Graphic work and indexing also require a lot of concentration. If the vendors are highly stressed in their lives, they tend to make a lot of mistakes causing a lot of redo’s and then the interaction with them becomes unpleasant as they resent the extra work and time required. The point is, the redo’s are the cause of the extra work and time put in. The solution is simply to get it right the first time, isn’t it? If vendors turn in sloppy and unsatisfactory work, do not expect the customers to be happy and satisfied customers.

I did appreciate the feedback from my first editor. He is a self-published writer of several novels and he was able to suggest which parts of my manuscript could do with elaboration, which parts needed tightening, what was redundant, how my material/ideas affected him, what kind of response he hoped I would get from readers, that sort of thing. In the final analysis, yes, we are apt to get what we pay for.  Even with the better editors, writers must do the final proofreading to get everything just right.

On the writing forums, I was one of those who stuck my neck out defending the low-end editors and vendors as I had wanted to help the underdogs in the business. I am always wanting to help the underdogs in any area of life. Some of the writers were telling me how they had spent their life savings and also remortgaged their houses to pay for the publishing and promoting process and yet, they were not selling any books. I thought that wasn’t right; I thought there has to be a way for people to publish without making themselves homeless.

If anyone is looking for an editor, it’s also important to take genre into account. The editor you work with should ideally be a "fan" of your genre. It's not required but it's helpful. In my case, I’ve been looking for more than a year already and I’ve not been able to find someone who meets my requirements.  My genre: Self-help/Spiritual/Personal Transformation and Religion/Spirituality. I did stumble on one suitable candidate but that person was priced out of my orbit.

It appears good help is truly hard to find and if we want things done thoroughly well, we might have to learn to do everything by ourselves. That, or get lucky attracting a support system that delivers the goods. This saying just about wraps it up: Cheap, fast and good -- you can at most, pick two of those at any one time.  Just for your information, I spent about USD2,600.00 for this publishing project between 2013-17. I don’t expect to break even anytime soon. I take this expense like I’m paying for a full year’s Publishing course at a university. If a semester costs about USD900.00, then this amount I spent is like for three semesters. I have learned so much about this industry and the people in the industry during the past three years. Working with people is extremely difficult (harder than writing) but the experience of the past three years is serving me well. Life is hard for us spirits in human form on planet Earth. Humans have to balance the physical, mental, emotional and spiritual. Disembodied spirits have less to balance. Light entities, not Earthbound, have even less to balance. I hope this sharing will be of benefit to other writers. I believe the journey can be the goal. During the process of trying to get published, I have become more than what I had started out with.
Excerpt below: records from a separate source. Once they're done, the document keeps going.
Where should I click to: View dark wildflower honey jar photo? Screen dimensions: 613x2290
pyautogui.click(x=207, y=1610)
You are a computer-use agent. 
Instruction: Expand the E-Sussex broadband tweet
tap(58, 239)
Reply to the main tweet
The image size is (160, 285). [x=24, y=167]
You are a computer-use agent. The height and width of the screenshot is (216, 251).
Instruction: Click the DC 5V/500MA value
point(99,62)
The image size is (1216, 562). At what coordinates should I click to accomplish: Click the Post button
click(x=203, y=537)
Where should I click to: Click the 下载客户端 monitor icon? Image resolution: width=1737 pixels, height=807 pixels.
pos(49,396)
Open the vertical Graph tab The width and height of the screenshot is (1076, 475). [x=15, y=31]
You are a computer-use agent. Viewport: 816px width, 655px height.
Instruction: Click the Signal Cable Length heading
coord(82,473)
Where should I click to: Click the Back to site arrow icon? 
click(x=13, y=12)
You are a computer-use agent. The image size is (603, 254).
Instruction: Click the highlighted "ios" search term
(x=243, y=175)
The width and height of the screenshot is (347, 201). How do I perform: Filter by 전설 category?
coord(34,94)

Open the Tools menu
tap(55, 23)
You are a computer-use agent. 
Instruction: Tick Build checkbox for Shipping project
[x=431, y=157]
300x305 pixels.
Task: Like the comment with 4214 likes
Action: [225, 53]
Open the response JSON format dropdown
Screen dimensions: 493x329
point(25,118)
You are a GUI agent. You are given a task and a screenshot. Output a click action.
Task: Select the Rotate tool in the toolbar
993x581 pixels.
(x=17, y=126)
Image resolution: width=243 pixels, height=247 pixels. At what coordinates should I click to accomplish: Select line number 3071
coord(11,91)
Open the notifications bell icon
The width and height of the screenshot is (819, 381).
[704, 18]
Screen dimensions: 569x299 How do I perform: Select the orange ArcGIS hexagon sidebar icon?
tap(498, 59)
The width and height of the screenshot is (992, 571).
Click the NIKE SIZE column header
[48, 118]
PS: Seems to me, since writers (books) are reviewed publicly on Amazon to help the public with their decision making, vendors should also be reviewed publicly to help writers with their decision making. On Fiverr, they do have a review system where customers get to review the services of the vendors. When I went there to get a Facebook cover done, I picked a vendor with a lot of 5 Star reviews. Perhaps Amazon should create a list of vendors who will be willing to subject their services for public review. Then writers can tap from this "vetted" source and those not on this list would be a risk for writers to engage? What do you all think of this idea?